Here's a fanciful but almost-real scenario: the bees, squirrels, geese, bugs, trees, and other species of your local park have decided that they've had enough of human aggression and abuse. They're not going to take it anymore, and rise up and demand equal rights with humans. Through a series of interspecies assemblies, a treaty is negotiated to ensure that every living being in the local ecosystem can flourish.
This scenario is a "live action role-playing" (LARP) game devised by Furtherfield, a London-based arts collective as part of its stewardship of part of the Victorian-era Finsbury Park. Over the next three years, Furtherfield is inviting humans to don masks and play the roles of each of seven species in negotiating "The Treaty of Finsbury Park 2025" -- the name of the project.
By casting humans as beetles and squirrels attending Interspecies Assemblies as delegates of their species, the LARP aims to help people develop "empathic pathways to nonhuman lifeforms through play." There is even a Sentience Dial to help different species communicate with each other. Who knows, this process may actually make Finsbury Park a more lush and lively place?
This adventure in animism is just one project that Furtherfield has hosted over the past 25 years, most of which blend art, digital technologies, and social action in some creative fashion. In my latest Frontier of Commoning podcast (Episode #24), I speak with Ruth Catlow about Furtherfield's distinctive approach to participatory art as a way of thinking anew about the world.

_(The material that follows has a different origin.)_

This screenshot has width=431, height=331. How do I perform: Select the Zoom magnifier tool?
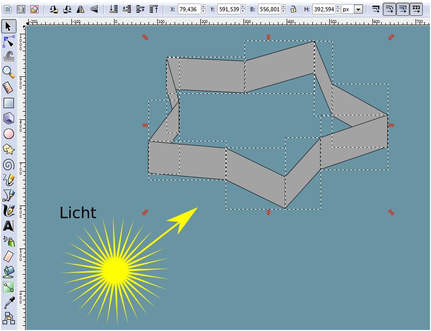coord(8,72)
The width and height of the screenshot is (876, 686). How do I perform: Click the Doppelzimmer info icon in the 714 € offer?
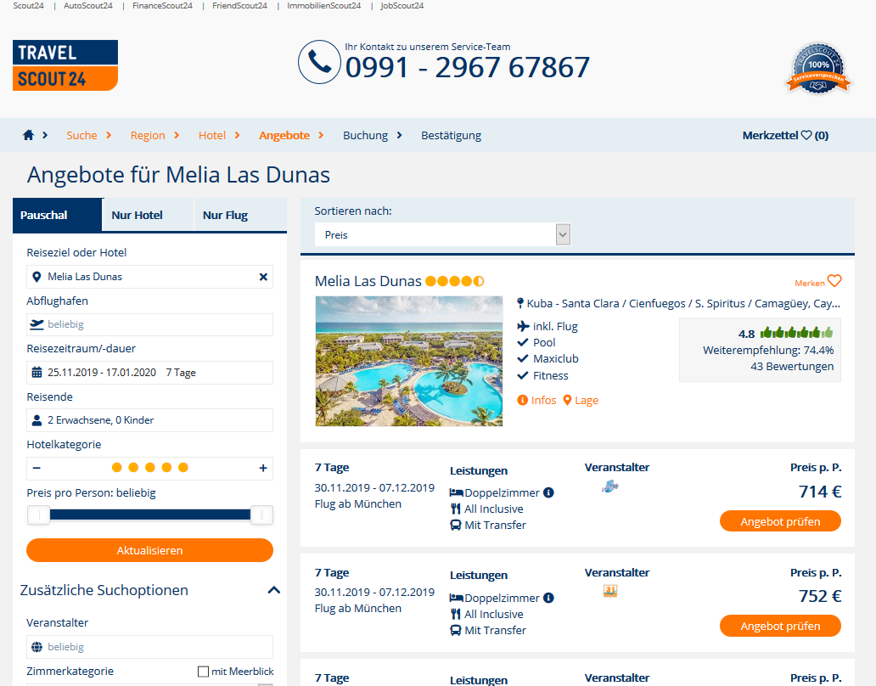tap(548, 492)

Catlow, an artist, curator, and co-leader of Furtherfield, has been a guiding visionary for its many artistic projects since its inception in 1996. She helps orchestrate collaborations with various local, national and international partners -- but especially with ordinary people. The point of its many artworks and technology projects is to try to get us to see the world differently, and to honor the role of art in envisioning new futures for ourselves.